Mrs. Goldwin's eyes clearly said no, but she softly said, "Yeah."

Kendall smiled, nodded curtly, and the whole world changed.

Safely seated a half mile below the surface of a Colorado mountain, Kendall turned at once to business.

"Billy, when you were in the car with your mother, you sent the school away somewhere. It's very important that you tell us where you sent it so we can rescue the people who were in it."

Billy looked at his mother, back at Kendall. "I didn't do anything, it just went away."

Kendall's smile widened imperceptibly. "I know you didn't try to make it go anywhere, it was an accident. What were you thinking at the time?"

The glance at his mother was longer this time. "I just wanted the school to disappear," he admitted finally. His mother gasped softly.

"Disappear to where? It's very important."

Billy thought about it for a while. "Just disappear. I didn't want it to go somewhere else, I just wanted it not to be there." He burst into tears.

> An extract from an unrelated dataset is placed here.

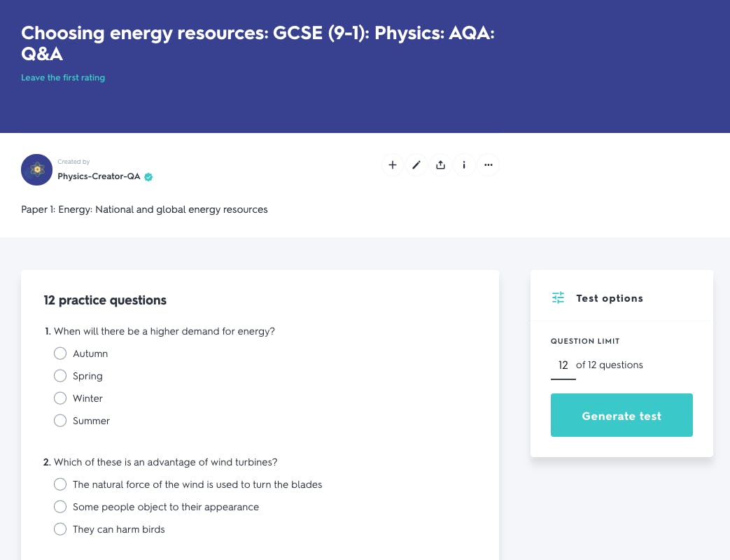The height and width of the screenshot is (560, 730).
Task: Edit the question limit number field
Action: click(x=562, y=365)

June came and caught his hand. "That's okay, now. Let's go get you something to eat, okay?" She winked at Billy's mother, led the child slowly from the room. Mrs. Goldwin rose to follow, but a gesture from Kendall made her sit back down. Emily and Henry silently left the room, uncharacteristically using the door rather than teleporting away.

"I've got to tell you a little bit more about your son, Mrs. Goldwin."

Mrs. Goldwin nodded slowly.

"Every now and then someone's born with the ability your son has. We call it teleportation; the ability to move things from one place to another without touching it or moving it through any of the space in between. About one person in a thousand is able to do it. Of those, about one person in one hundred ever discovers this ability on their own.

"But now and then something happens such as with Billy. For some reason or another, they think about an object in a different way than they have before, and `poof', it moves. It's very draining on your energy, in a way more than just simple fatigue. It causes bad dreams and frequently even death. Many `crib death' children are just latent teleporters who teleported something too large to handle in a dream, and died as a result.

"We call these people Shifters. They can teleport, but only with some danger and a lot of fatigue. The larger the volume of matter they wish to move, the more energy it takes to move it. Your son was very lucky; most children would have died teleporting a structure as large as that school building.

"Now, even ten percent of one in a thousand human beings makes for a fairly large number of people with this ability. When someone manifests this ability, they are usually noticed by one of our people, and brought here.

"This place you're in is called the Teletrix Academy, and its graduates are referred to as Teletrix. Billy will be one of those graduates eventually."

"Billy has to come here?"

"Yes, for a year or so, to learn how to use his gift well. There are techniques that allow a Teletrix to teleport things without using his or her own energy to do it. Also, the terrible side effects, light and thunder, can be avoided by some other tricks. But most importantly, we teach him to use his gift in an ethical fashion. A Teletrix out for personal gain would be a devastating force in the world. There have been a few who we might only call `evil.' They are very dangerous people, and extremely difficult to stop. We'd just as soon make ourselves responsible for his moral training as well."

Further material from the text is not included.